Child soldiers on the front line

Unicef has called on all parties in Sierra Leone to keep promises not to recruit child soldiers

THE head of the United Nations Children’s Fund in Sierra Leone said today that the current crisis in the country could result in the renewed recruitment of child soldiers, a practice that most military leaders have repeatedly disavowed in the last two years.

”We’re very concerned right now about the threat to children,” said Joanna Van Gerpen, the head of Unicef’s office in Sierra Leone. ”The very high level of instability could lead us back into the vicious cycle where children are used as tools of war. This war is the business of adults – children shouldn’t be forced to pay the price,” she said.

Leaders of the Sierra Leone Army, the paramilitary Civil Defence Force, and the Armed Forces Ruling Council (AFRC) agreed to disavow the practice of recruiting children as soldiers, Van Gerpen said. However, although some members of the rebel Revolutionary United Front (RUF) have expressed support for the ban on child soldiers, Foday Sankoh, the head of the RUF, has not yet gone on record as making this commitment. Van Gerpen nonetheless called on all military organisations in the country to uphold the ban. She said that in Makeni last week, RUF commanders had re-mobilised at least 40 former child soldiers and had attempted to re-enlist more.

Unicef estimates that during Sierra Leone’s nine-year civil war, some 5,000 children – mostly boys – were used as combatants. Thousands of other boys and girls were abducted and forced to become wood gatherers, cooks, sex slaves or porters for the military. Van Gerpen said that nearly 1,700 former child combatants had been ”demobilised” since the signing of the Lome peace accords last July and the commencement of the disarmament, demobilisation and reintegration programme.

Unicef provides almost $2 million each year in financial and technical support to interim care centres where former child combatants are offered counselling, education, recreation, and skills training opportunities while their families are traced. Van Gerpen emphasised that the ultimate goal is to reunite these children with their families and reintegrate them in their communities. Nearly half of those that have been disarmed have been reunited with their own families or placed with foster families. Once the child rejoins their family, Unicef and its partners follow-up with psycho-social support and assistance with education and skills training to facilitate reintegration of the child with their family and community.

But Van Gerpen, who has remained in Freetown throughout the present crisis, expressed concern that ongoing efforts to normalise life for hundreds of thousands of children across Sierra Leone could be unravelling.

”The last thing this country needs is a return to violence,” she said. ”A whole generation of children has already been emotionally traumatised and physically scarred. When we ask them want, they invariably say they want to go to school – an opportunity that has not been available to more than 50% of the children in Sierra Leone due to displacement and lack of security. They’d been told that peace had finally arrived. Now what are we supposed to tell them? Will these children ever be allowed to be children?”

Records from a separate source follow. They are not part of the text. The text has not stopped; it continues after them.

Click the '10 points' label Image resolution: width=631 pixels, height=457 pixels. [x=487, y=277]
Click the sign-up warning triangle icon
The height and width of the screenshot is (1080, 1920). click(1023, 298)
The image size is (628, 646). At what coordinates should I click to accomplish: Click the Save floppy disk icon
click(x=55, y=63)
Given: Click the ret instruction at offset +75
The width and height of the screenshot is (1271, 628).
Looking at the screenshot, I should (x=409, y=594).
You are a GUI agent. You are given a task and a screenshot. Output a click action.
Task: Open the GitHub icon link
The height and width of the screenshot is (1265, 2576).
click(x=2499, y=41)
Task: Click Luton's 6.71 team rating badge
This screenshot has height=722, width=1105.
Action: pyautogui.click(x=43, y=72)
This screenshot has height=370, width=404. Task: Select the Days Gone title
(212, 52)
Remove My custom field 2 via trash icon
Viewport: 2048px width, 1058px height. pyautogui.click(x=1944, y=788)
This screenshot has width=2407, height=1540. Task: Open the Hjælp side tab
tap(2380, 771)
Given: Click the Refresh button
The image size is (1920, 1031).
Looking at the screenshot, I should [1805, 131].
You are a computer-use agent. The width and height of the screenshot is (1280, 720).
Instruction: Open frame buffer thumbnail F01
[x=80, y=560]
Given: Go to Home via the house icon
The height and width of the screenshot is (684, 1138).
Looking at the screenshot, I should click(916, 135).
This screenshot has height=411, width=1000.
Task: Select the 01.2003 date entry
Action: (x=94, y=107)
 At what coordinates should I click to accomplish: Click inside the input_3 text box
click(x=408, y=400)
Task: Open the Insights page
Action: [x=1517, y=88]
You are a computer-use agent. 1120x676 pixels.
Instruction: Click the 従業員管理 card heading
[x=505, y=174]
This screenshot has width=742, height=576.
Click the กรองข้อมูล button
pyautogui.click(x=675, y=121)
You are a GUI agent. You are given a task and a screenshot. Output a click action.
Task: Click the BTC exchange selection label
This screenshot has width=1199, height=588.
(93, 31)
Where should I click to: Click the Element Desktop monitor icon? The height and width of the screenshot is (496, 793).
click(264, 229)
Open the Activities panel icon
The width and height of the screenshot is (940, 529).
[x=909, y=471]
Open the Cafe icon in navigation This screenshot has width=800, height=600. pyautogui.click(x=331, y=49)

Van Gerpen also noted that the third round of a nation-wide immunisation campaign against polio has been postponed due to the rapid deterioration in security. The campaign had been scheduled for May 21-22. She said that at least three rounds of polio immunisation, and preferably four, are required in order to reach the entire target population of children with the necessary dosage. The first two rounds succeeded in reaching all areas of the country despite tension. The immunisation campaign provided tangible evidence that all sides could work together for a common goal. She said that momentum was now being lost.

”The lives of hundreds of thousands of children have been affected through constant displacement, disruption of their schooling, exposure to traumatic events, loss of family members, abduction and conscription into the fighting forces and continuous violations of their basic human rights. Children in this country have suffered enough,” Van Gerpen said. ”It’s time that their rights came first, for a change.”

Sierra Leone was one of the first countries in the world to sign the Convention on the Rights of the Child.

— The Teacher/Mail & Guardian, May 11, 2000.